Even with a limited data and very basic analysis, it seems that there is an inverse relationship between credit cards default rates and education. People in Taiwan who had a higher level of education had less defaults. Another interesting finding is that there may be a relationship as well between age and creditworthiness.
The Data
The data was downloaded from the UCI Machine Learning Repository. (https://archive.ics.uci.edu/ml/machine-learning-databases/00350/)
The data had records of 30,000 credit card customers over a period of six months and had 24 customer attributes that included gender, marital status, educational level (graduate, university, high school, others) , and an indicator of the instance of default at the end of the period.
I adjusted some of the data including taking out some outliers and correcting data for some that were obviously erroneous, but overall the data was very clean.
The Sample
Gender. Females dominate the sample 60 :40 (Left chart below). The data source did not indicate if the sample was generated using random sample methodologies. If it were, this might be an indication that credit card companies tend to favor giving credit cards to females over males(unless Taiwan really has 60% females in their population).
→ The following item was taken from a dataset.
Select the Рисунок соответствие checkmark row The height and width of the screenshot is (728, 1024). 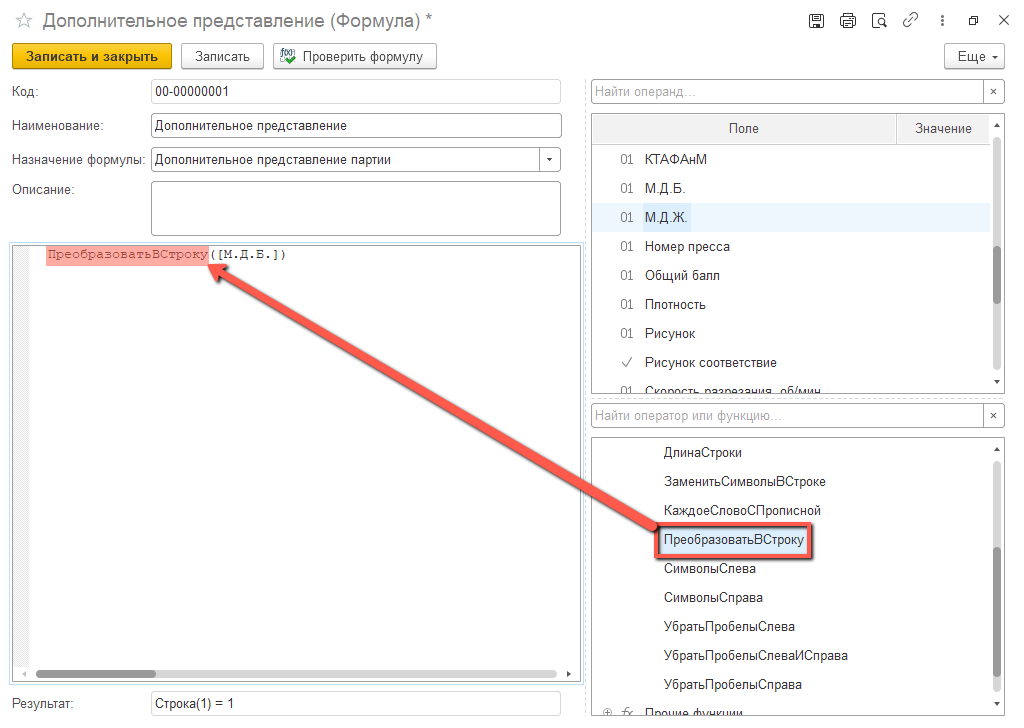click(710, 362)
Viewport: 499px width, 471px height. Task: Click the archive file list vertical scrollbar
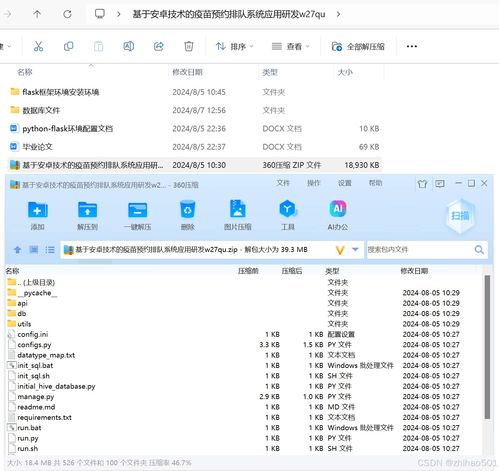click(487, 347)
Marital Status. The chart above on the right shows the sample having more single persons. 46% are married, 53% single
Age. The average age is 35.1 years although as one can see in the graph on the right the distribution of age is skewed to younger people particularly between 20 and 40.
Methodology
The Taiwan Credit Card data had information on whether the customer defaulted or not. We refer to this as the outcome. We then look at this outcome vis-a-vis the customer attributes - gender, marital status, education level, and age. Both our outcome and attributes are, in statistics parlance, discrete - that means they can be categorised. In such cases, we are mostly limited to using bar charts in doing the analysis.
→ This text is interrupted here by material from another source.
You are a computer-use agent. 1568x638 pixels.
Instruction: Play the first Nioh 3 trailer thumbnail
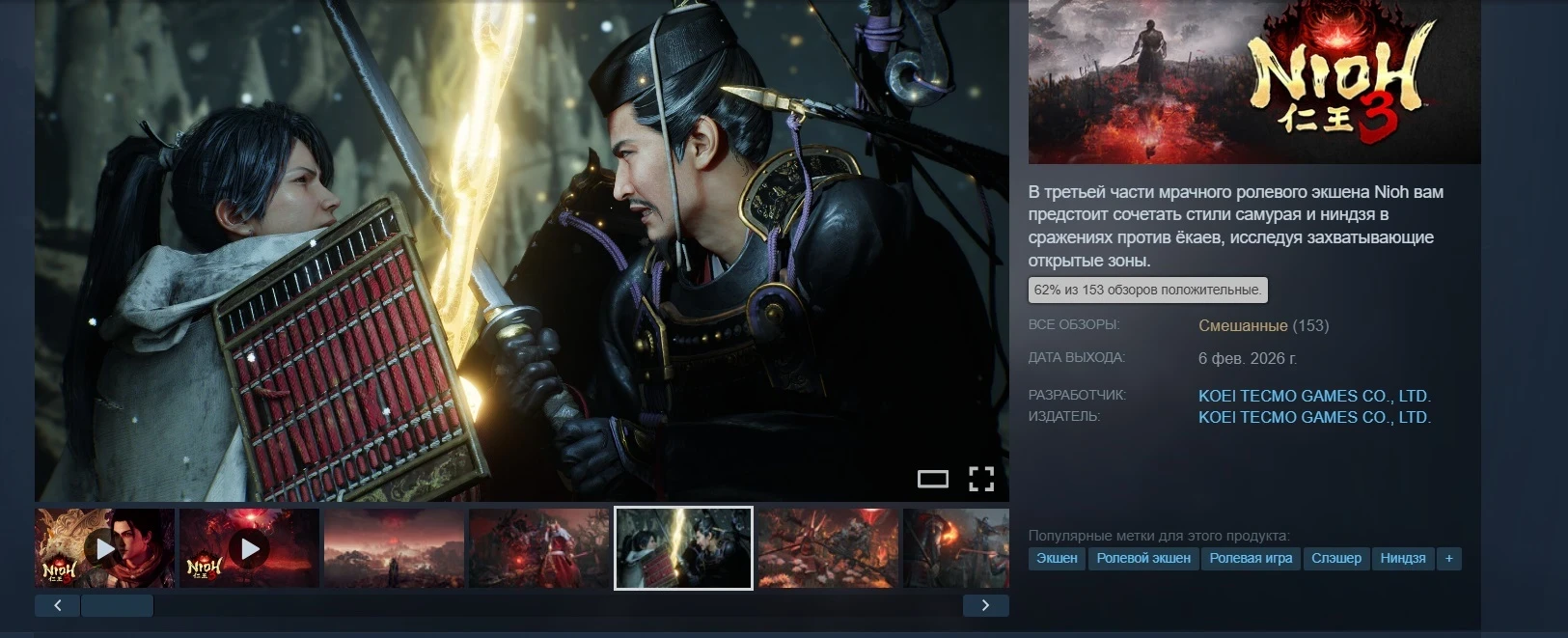[104, 548]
So bar charts it is. However, I used a special type of bar chart which seems to be more appropriate for doing the analysis - the 100% stacked bar chart. A standard stacked bar chart would not suffice for our purposes as our sample sizes within a category are different. It would be difficult to interpret the result.
For example, take the case of defaults by gender. There are 18,000 females and 12,000 males in the sample. A standard bar chart will show that there will be more females in default than males simply because there are 50% more females than males in our data. But is that really the information we want to get? The answer is no. The information we want is the proportion of females defaulting on their credit card relative to all females. This is exactly what a 100% stacked bar chart answers.
Findings
The two most interesting results - defaults by gender and by education level - are shown
Credit Card Defaults and Education Level
From the bar chart on the right, we can see that the rate of default (the blue box) decreases as the level of education increases. So it seems that there is a relationship between education level and rates of default.
We can ignore the category "Others" as these seem to be misclassifications and account for less than 2% of the sample.
For this run, I included a 3-point moving average which is represented by a black line on the chart to the right. The line smooths out the individual variations for each age year.
There seems to be an association of declining defaults as one progresses from the age of low 20s to early 30s and then there is a slow but steady increase of default rates from people aged in the early 30s to people aged in the early 50s.
The relationship between defaults and age starts to be erratic for the sample of people aged 60 and higher as the sample in that group is quite small totalling less than 1 %.
Conclusion
It would be interesting to investigate whether the patterns observed in this data are true as well outside of Taiwan.
With a bigger sample size and monthly time series data of at least three years, it may be interesting to do a more in depth analysis of credit card consumer behavior. For example, one can investigate whether there is a relationship between defaults and historical payment behavior patterns such as rising credit card balances.